Episode 7 and 8: “Angel” and “Strangeling”
Original airdate: Feb. 22 and March 1, 1999
In television, “serialization” and “mythology” are frequently used interchangeably, but they have distinct meanings.
“Serialization” consists of the term “serial” and the suffix “-ization.”
The former represents a type of storytelling akin to Charles Dickens or the original Doctor Who, while the latter denotes a transformation process.
It combines the action of making or converting something into something else with creating a noun form, as opposed to the verb “to serialize.”
In contrast, “mythology” conjures different images—such as Hercules, kitsune, or creation stories.

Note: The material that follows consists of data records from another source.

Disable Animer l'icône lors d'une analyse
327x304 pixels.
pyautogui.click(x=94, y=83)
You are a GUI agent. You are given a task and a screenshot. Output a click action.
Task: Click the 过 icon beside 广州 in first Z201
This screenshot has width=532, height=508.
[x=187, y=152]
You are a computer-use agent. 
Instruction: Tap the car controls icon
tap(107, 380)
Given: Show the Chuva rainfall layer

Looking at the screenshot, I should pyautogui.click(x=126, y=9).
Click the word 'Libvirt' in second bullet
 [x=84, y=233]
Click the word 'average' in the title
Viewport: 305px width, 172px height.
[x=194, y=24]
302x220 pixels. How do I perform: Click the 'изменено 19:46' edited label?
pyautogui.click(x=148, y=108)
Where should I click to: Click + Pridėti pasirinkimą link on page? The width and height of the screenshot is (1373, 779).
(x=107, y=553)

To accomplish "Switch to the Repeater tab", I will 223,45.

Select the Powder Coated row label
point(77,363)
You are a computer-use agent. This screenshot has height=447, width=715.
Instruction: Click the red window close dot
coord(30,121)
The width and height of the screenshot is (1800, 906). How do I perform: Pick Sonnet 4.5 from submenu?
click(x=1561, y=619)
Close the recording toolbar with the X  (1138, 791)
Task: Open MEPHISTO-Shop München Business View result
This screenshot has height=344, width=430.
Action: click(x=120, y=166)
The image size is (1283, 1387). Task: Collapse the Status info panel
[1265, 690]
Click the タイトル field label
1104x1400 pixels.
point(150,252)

Mythology comprises a collection of stories that combine to shape a belief system, a way of life greater than the sum of its parts.
It’s essential to note the distinctions: serialization is confined to events and characters within the story’s world, while mythology suggests something larger than the story itself.
Mythology can take various forms, including serialized stories, leading to contradictions and logical paradoxes resolved by human irrationality.
Serialization, in contrast, adheres to a logical sequence of events and answers the question of how things happen, while mythology delves into why things happen.
While this might appear somewhat highbrow, it is a crucial starting point for this week’s episodes.
So Weird, arguably the darkest-toned Disney Channel original series up to that point, and perhaps in the channel’s entire history, achieved this tone by not only tying the monsters to adolescent struggles (a classic Buffy approach) but also by steadfastly embracing its core premise: a family in distress.
Consequently, the need arose to begin building a world, a mythology for Fiona to engage with every week.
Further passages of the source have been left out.